Cost Premium Considerations

However, EKS Auto Mode does incur an additional management fee based on the duration and type of Amazon EC2 instances it launches and manages, on top of standard EC2 instance costs. Community feedback on Reddit suggests this premium is a "10-15% cost premium on the ec2 nodes for a nearly entirely managed system."

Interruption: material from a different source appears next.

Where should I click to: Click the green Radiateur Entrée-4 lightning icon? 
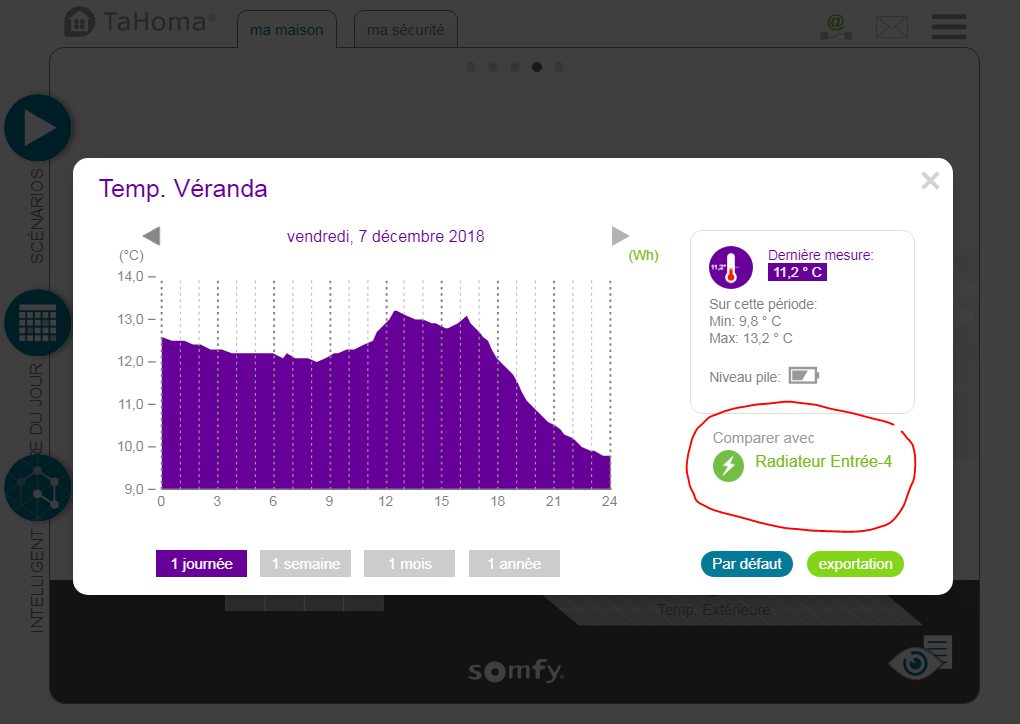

Conclusions on EKS Auto Mode

While the initial reception of EKS Auto Mode has been overwhelmingly positive, its value proposition varies significantly based on organizational size, expertise, and needs:

EKS Auto Mode Best Suited For:

  • Small to medium-sized organizations looking to leverage Kubernetes without managing its complexity
  • Teams lacking deep Kubernetes expertise or wanting to focus engineering resources on application development
  • Educational institutions and training environments, where the premium is on using containers rather than understanding the details
  • Organizations with standard deployment patterns that align well with AWS best practices

EKS Auto Mode Less Suitable For:

  • Large enterprises with significant Kubernetes spend, where the premium cost could be substantial (e.g., $12M additional cost on $100M Kubernetes spend)
  • Organizations requiring extensive customization of their infrastructure or specialized node configurations
  • Teams with existing investments in Kubernetes expertise and established operational patterns
  • Workloads requiring specialized networking, storage, or security configurations

EKS Auto Mode Key Considerations:

  • The tradeoff between operational simplicity and control should be carefully evaluated
  • While the 10-15% premium may be justified for smaller deployments, larger organizations should consider negotiating costs
  • Organizations should assess their specific requirements around node access, custom AMIs, and infrastructure customization before adoption
  • The real value may lie in the reduction of operational overhead and faster time-to-market for applications, rather than direct infrastructure costs

As the service matures, we can expect AWS to address some of the current limitations around customization and compatibility. However, EKS Auto Mode's core value proposition appears to be firmly centered on simplification rather than extensive customization, suggesting it will remain most attractive to organizations prioritizing operational simplicity over fine-grained control.